When you have have collision coverage and are not at fault for the motor vehicle accident, you have a couple options. The first is to have your own insurance company pay for the vehicle damages. The second option is to try and go through the other driver's insurance company.

Usually, it is best to deal with your own insurance company. This way, you are dealing with the insurance company that you pay to serve you as a client. While you may have to pay a deductible, you can always seek to recoup that out-of-pocket payment from the negligent driver's insurance company. Your own insurance company will certainly seek reimbursement from the negligent driver's insurance company for any amounts paid out on your behalf through a subrogation claim.

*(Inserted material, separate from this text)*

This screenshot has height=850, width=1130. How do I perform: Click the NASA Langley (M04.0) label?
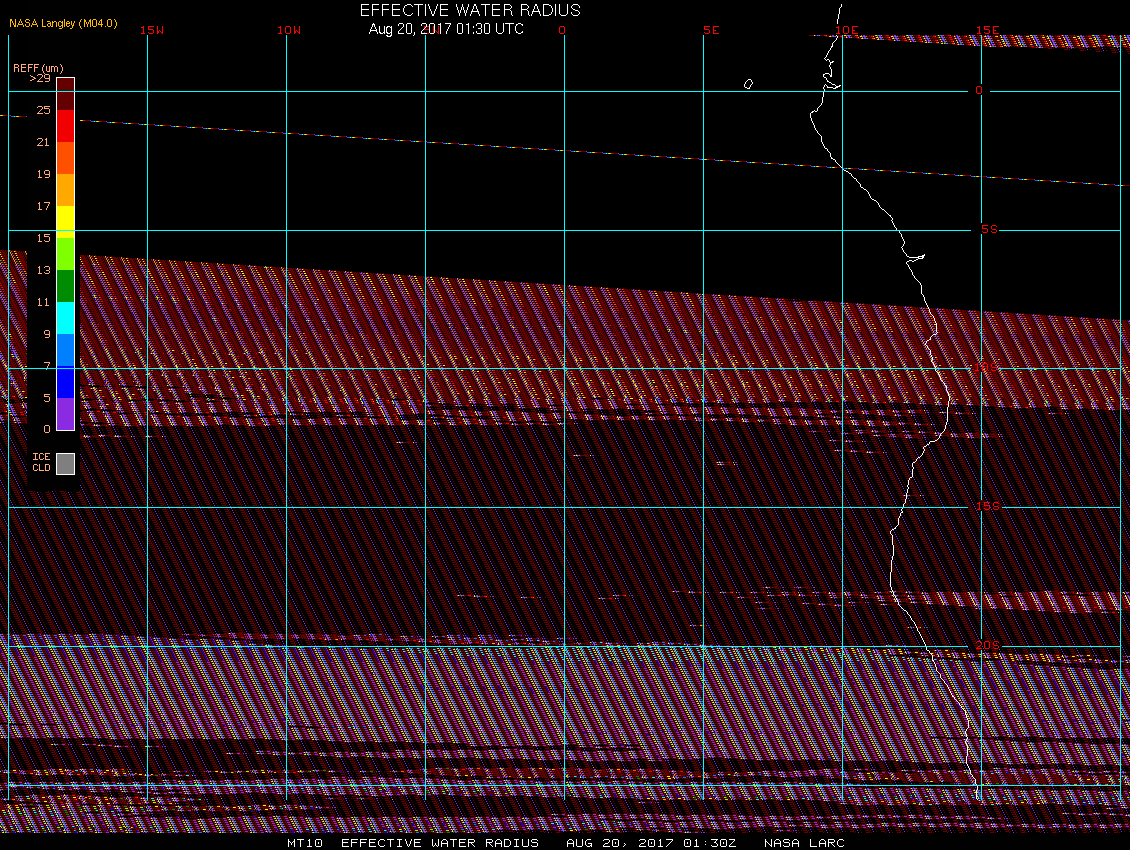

The other option is to attempt to adjust your property damage claim through the other driver's insurance. If they are willing to cooperate, this insurance company will have an adjuster from their company inspect your vehicle to determine whether it can be fixed or is a total loss. If it is determined that the vehicle can be fixed, this insurance company may either offer you money for the repairs, or offer to have it repaired at one of their "approved” repair shops. In the event of a total loss, they may just cut you a check for the estimated value of the vehicle at the time of loss.

So, which option is better? The argument in favor of having the other driver's insurance company pay for your vehicle damage is that you will not have to pay a deductible. Plus, the other company may pay for a rental car during the repair process. However, the key argument for having your own insurance company pay for the damages is that you have specific rights under your insurance policy - for instance, a quick and affordable process for resolving disputes - that you won't have when dealing with someone else's insurance company.

What Happens When Neither Party Has Insurance?

This is a difficult situation, where the at-fault driver is responsible for the damages, but may have little or nothing to offer. As a practical matter, you cannot collect from someone who has nothing to offer. In such a situation, you might end up paying. The key takeaway here is to maintain sufficient collision coverage on your auto insurance policy to protect yourself and your family. For help with your claim contact our New Jersey Car Accident Lawyers at The Reinartz Law Firm today.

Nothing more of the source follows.